WORK ITEM - Go through the following data and transcribe exactly the stretch of lines from the one holding "Viewport: 301px width, 190px height." to the one holding "has height=161, width=255.", both included.

Stored records
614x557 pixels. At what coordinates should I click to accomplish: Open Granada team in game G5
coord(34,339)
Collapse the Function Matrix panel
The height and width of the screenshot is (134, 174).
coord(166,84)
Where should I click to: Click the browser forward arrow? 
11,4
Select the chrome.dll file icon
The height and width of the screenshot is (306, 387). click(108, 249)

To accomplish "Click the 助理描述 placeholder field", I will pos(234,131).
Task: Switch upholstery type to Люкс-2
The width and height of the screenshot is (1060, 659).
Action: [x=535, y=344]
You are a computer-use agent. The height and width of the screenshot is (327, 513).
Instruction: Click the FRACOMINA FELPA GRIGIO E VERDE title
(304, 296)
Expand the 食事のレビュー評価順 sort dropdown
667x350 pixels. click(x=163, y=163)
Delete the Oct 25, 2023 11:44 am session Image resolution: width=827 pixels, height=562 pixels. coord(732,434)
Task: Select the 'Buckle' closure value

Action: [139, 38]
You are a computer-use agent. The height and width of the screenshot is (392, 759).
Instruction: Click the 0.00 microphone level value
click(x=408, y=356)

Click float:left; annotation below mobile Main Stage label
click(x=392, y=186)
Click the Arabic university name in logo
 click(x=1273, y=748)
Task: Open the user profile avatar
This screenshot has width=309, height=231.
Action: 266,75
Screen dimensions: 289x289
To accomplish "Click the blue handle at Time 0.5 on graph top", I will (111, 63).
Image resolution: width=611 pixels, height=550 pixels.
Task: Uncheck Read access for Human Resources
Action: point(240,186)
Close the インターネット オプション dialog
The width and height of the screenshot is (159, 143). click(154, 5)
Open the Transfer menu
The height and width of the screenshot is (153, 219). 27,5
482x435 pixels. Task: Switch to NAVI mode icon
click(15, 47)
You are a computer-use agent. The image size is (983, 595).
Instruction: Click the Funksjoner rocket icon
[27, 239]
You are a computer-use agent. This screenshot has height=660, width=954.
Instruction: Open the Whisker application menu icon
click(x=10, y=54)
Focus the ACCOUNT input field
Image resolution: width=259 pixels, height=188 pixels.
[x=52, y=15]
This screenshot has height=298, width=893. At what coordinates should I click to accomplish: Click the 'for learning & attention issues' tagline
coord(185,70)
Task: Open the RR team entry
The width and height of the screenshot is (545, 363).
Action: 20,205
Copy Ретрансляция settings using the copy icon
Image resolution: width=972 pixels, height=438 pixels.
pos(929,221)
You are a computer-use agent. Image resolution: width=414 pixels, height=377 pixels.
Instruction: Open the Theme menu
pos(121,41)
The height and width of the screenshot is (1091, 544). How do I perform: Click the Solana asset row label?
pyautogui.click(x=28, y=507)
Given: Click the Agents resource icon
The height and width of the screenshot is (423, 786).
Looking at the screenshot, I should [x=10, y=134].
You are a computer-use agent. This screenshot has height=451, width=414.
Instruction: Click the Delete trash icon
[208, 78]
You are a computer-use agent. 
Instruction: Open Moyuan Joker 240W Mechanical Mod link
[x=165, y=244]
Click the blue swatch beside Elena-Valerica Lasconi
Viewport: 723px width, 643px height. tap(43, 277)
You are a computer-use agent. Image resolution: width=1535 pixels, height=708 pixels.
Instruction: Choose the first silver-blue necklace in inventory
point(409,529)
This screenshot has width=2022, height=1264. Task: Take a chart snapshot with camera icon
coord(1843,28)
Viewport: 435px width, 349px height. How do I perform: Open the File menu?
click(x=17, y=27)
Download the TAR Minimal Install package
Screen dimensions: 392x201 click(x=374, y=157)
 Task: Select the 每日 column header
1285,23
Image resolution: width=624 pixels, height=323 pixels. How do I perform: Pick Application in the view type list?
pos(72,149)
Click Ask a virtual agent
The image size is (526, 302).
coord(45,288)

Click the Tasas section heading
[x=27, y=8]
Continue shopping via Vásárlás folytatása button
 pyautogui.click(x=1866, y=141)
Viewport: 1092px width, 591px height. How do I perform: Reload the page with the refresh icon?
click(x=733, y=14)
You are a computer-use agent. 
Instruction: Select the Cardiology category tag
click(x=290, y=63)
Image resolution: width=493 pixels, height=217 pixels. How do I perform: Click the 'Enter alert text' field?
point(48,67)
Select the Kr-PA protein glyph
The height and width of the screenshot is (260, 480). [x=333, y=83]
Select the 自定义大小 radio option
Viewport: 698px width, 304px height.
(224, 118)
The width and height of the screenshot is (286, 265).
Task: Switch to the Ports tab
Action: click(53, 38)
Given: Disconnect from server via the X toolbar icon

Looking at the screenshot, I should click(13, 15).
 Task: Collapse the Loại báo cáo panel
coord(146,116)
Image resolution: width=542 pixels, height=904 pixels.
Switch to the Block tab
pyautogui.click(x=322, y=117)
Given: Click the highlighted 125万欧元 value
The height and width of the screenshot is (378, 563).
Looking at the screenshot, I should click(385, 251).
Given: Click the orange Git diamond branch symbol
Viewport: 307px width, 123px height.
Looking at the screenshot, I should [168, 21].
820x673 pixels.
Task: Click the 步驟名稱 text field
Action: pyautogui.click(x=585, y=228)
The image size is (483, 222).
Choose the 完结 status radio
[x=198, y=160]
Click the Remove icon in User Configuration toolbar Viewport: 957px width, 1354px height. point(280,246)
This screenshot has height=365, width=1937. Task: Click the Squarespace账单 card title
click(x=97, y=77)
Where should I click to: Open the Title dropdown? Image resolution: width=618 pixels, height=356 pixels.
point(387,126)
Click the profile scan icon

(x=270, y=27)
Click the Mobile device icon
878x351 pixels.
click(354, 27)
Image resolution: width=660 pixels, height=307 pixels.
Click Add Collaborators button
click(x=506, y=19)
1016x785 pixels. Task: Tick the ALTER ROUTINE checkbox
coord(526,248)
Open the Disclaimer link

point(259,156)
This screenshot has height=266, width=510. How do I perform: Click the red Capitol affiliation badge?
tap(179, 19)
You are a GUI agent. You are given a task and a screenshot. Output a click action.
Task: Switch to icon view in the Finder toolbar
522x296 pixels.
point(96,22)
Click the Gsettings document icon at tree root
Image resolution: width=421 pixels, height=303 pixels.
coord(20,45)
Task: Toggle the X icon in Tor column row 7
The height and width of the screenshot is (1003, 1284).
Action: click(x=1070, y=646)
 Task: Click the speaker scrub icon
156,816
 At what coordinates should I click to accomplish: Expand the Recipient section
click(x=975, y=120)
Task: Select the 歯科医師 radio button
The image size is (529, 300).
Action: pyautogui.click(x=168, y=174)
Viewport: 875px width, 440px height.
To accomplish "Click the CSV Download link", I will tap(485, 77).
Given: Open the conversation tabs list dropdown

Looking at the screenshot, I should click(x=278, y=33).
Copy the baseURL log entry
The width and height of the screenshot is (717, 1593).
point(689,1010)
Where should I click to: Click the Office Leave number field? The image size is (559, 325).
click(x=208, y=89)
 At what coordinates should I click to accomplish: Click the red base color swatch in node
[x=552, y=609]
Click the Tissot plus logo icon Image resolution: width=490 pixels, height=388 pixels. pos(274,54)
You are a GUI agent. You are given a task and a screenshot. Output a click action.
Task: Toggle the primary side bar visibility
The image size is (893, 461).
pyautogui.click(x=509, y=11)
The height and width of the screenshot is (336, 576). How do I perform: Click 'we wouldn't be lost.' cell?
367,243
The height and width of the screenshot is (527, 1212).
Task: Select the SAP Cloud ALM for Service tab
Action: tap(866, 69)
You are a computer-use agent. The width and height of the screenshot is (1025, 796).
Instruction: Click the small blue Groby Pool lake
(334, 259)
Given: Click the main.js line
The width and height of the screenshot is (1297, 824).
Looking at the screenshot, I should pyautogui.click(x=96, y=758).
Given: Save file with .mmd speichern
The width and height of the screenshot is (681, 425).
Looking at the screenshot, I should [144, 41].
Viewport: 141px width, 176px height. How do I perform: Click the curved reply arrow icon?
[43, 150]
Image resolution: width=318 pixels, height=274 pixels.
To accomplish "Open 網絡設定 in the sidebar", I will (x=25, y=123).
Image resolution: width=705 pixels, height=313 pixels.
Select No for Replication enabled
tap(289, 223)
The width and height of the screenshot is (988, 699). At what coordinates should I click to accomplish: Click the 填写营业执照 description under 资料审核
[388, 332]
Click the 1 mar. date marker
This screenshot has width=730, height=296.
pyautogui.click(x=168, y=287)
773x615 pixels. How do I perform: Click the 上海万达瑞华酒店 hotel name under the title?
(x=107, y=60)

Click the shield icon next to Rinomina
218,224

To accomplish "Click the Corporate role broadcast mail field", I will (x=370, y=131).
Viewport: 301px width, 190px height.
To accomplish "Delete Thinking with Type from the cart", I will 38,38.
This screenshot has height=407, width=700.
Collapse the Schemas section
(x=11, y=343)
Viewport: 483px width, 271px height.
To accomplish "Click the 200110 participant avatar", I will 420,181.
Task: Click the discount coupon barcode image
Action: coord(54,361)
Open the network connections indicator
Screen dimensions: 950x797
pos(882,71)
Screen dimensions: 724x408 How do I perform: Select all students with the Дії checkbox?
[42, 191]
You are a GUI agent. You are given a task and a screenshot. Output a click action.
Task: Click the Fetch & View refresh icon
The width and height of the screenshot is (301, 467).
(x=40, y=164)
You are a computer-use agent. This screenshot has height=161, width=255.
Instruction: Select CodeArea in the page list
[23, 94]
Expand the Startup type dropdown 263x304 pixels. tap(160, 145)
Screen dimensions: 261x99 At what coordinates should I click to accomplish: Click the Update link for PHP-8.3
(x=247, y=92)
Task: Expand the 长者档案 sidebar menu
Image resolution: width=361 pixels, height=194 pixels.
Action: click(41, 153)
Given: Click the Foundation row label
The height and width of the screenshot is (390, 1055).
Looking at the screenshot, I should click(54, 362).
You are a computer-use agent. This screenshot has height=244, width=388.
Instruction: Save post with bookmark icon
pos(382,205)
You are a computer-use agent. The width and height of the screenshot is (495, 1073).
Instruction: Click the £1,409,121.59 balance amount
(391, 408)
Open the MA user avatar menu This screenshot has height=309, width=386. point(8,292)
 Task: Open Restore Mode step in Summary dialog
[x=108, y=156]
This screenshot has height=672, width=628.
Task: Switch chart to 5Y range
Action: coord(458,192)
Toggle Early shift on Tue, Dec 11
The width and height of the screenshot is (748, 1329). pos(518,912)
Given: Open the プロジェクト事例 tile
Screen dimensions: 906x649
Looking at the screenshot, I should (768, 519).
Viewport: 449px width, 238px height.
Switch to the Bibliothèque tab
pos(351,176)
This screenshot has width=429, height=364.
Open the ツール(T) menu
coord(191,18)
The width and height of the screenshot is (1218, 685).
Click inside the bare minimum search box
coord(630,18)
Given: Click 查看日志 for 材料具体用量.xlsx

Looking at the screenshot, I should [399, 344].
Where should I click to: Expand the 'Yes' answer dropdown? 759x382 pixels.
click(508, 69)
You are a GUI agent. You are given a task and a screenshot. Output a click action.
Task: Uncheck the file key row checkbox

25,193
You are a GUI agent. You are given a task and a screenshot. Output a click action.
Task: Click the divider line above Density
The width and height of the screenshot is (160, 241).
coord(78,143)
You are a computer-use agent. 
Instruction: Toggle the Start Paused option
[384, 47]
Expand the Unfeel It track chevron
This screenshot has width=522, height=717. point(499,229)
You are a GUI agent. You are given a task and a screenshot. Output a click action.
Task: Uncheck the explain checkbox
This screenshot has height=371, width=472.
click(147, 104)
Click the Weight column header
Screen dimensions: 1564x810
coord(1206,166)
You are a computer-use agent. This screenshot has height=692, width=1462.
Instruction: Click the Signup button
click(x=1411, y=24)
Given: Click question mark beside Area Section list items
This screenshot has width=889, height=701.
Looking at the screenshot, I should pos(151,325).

ANSWER FOR THIS EXERCISE -
Viewport: 301px width, 190px height.
To accomplish "Delete Thinking with Type from the cart", I will 38,38.
This screenshot has height=407, width=700.
Collapse the Schemas section
(x=11, y=343)
Viewport: 483px width, 271px height.
To accomplish "Click the 200110 participant avatar", I will 420,181.
Task: Click the discount coupon barcode image
Action: coord(54,361)
Open the network connections indicator
Screen dimensions: 950x797
pos(882,71)
Screen dimensions: 724x408 How do I perform: Select all students with the Дії checkbox?
[42, 191]
You are a GUI agent. You are given a task and a screenshot. Output a click action.
Task: Click the Fetch & View refresh icon
The width and height of the screenshot is (301, 467).
(x=40, y=164)
You are a computer-use agent. This screenshot has height=161, width=255.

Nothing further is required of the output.